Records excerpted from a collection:
● ● ● ●

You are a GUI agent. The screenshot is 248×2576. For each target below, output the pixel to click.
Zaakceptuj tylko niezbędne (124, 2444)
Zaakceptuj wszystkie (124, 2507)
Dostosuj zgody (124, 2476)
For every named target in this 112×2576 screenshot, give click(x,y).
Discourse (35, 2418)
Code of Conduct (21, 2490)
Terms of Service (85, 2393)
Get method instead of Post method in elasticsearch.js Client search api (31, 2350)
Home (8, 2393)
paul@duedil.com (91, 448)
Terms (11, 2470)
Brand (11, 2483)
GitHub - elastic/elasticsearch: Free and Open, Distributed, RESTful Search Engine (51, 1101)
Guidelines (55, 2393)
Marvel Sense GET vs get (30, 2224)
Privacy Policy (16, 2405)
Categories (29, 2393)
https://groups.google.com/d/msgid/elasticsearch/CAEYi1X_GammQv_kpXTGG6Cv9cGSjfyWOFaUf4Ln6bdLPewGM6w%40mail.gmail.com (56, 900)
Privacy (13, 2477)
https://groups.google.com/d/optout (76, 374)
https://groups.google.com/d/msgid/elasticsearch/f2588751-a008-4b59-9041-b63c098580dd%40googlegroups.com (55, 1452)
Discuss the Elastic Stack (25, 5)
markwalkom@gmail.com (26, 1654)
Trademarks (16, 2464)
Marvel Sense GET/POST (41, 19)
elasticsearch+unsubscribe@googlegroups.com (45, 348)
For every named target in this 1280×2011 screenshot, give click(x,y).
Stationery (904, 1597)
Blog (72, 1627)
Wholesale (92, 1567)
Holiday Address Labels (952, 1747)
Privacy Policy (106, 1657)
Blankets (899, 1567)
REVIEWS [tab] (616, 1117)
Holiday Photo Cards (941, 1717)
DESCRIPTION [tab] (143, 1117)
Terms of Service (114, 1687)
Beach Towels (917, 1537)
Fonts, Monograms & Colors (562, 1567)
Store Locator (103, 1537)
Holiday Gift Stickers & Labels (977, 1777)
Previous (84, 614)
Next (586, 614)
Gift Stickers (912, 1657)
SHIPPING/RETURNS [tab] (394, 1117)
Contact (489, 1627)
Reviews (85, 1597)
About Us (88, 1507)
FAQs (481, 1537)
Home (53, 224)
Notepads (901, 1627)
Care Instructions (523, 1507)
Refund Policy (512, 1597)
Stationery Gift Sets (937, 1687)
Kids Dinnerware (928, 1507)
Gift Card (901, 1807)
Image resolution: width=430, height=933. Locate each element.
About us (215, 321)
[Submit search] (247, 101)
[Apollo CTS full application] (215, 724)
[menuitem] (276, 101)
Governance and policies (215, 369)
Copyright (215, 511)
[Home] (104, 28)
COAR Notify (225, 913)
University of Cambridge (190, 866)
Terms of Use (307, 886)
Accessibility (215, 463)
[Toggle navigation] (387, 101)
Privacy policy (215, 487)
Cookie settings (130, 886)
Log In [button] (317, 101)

● ● ● ●

[Work order] Of the lines above, output exactly those from the line bearing "Guidelines (55, 2393)" through the line bearing "For every named target in this 1280×2011", inclusive.

[Finished exercise]
Guidelines (55, 2393)
Marvel Sense GET vs get (30, 2224)
Privacy Policy (16, 2405)
Categories (29, 2393)
https://groups.google.com/d/msgid/elasticsearch/CAEYi1X_GammQv_kpXTGG6Cv9cGSjfyWOFaUf4Ln6bdLPewGM6w%40mail.gmail.com (56, 900)
Privacy (13, 2477)
https://groups.google.com/d/optout (76, 374)
https://groups.google.com/d/msgid/elasticsearch/f2588751-a008-4b59-9041-b63c098580dd%40googlegroups.com (55, 1452)
Discuss the Elastic Stack (25, 5)
markwalkom@gmail.com (26, 1654)
Trademarks (16, 2464)
Marvel Sense GET/POST (41, 19)
elasticsearch+unsubscribe@googlegroups.com (45, 348)
For every named target in this 1280×2011 screenshot, give click(x,y).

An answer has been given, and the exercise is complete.